* THE DATA *
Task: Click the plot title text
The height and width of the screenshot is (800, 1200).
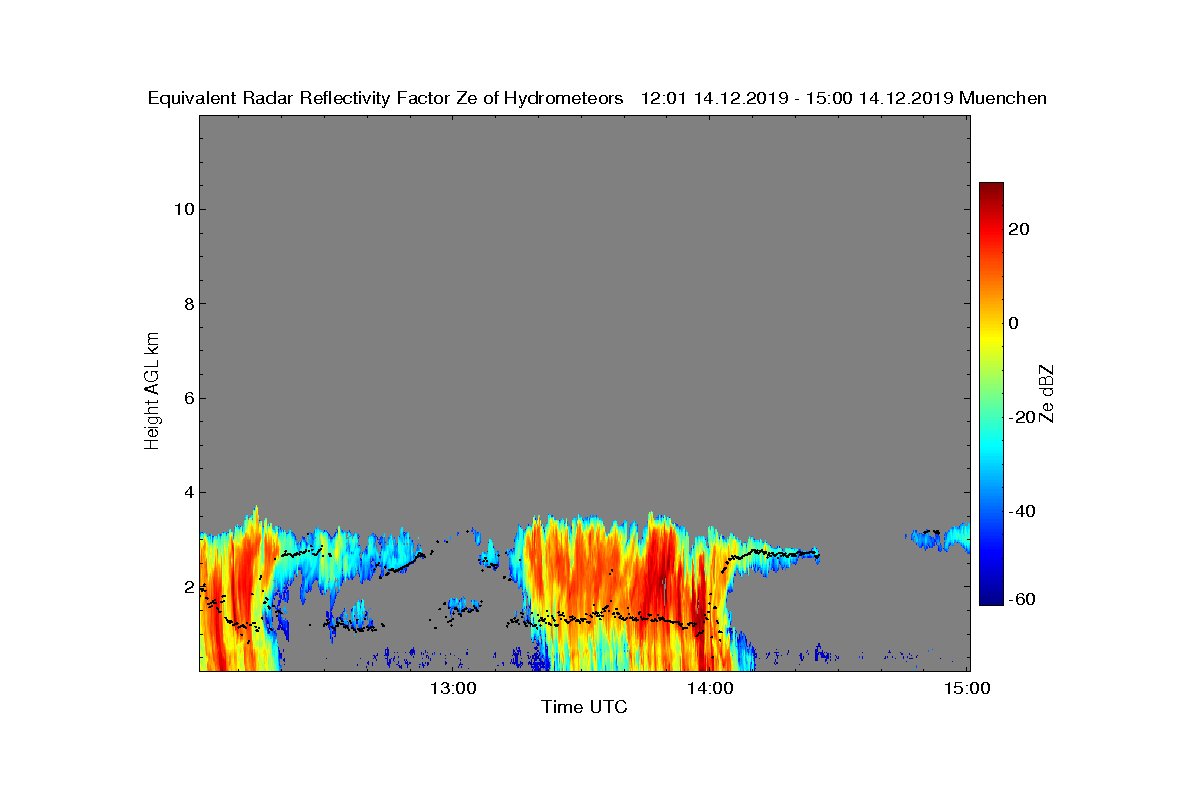Action: pos(597,98)
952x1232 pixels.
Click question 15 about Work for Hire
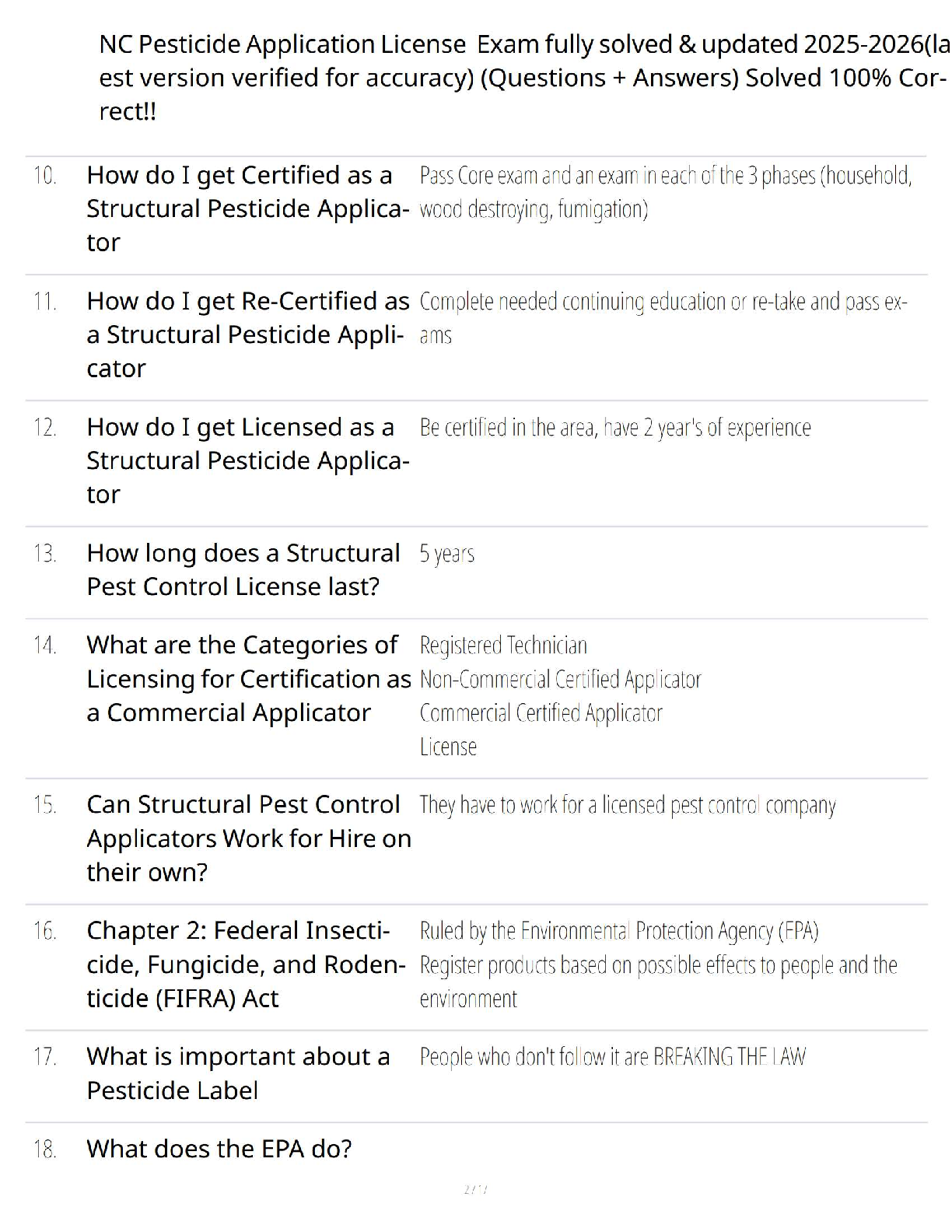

* ACTIVITY *
In the material above, find each line that contains the word "Click", and select it.

* OUTPUT OF THE EXERCISE *
Task: Click the plot title text
Click question 15 about Work for Hire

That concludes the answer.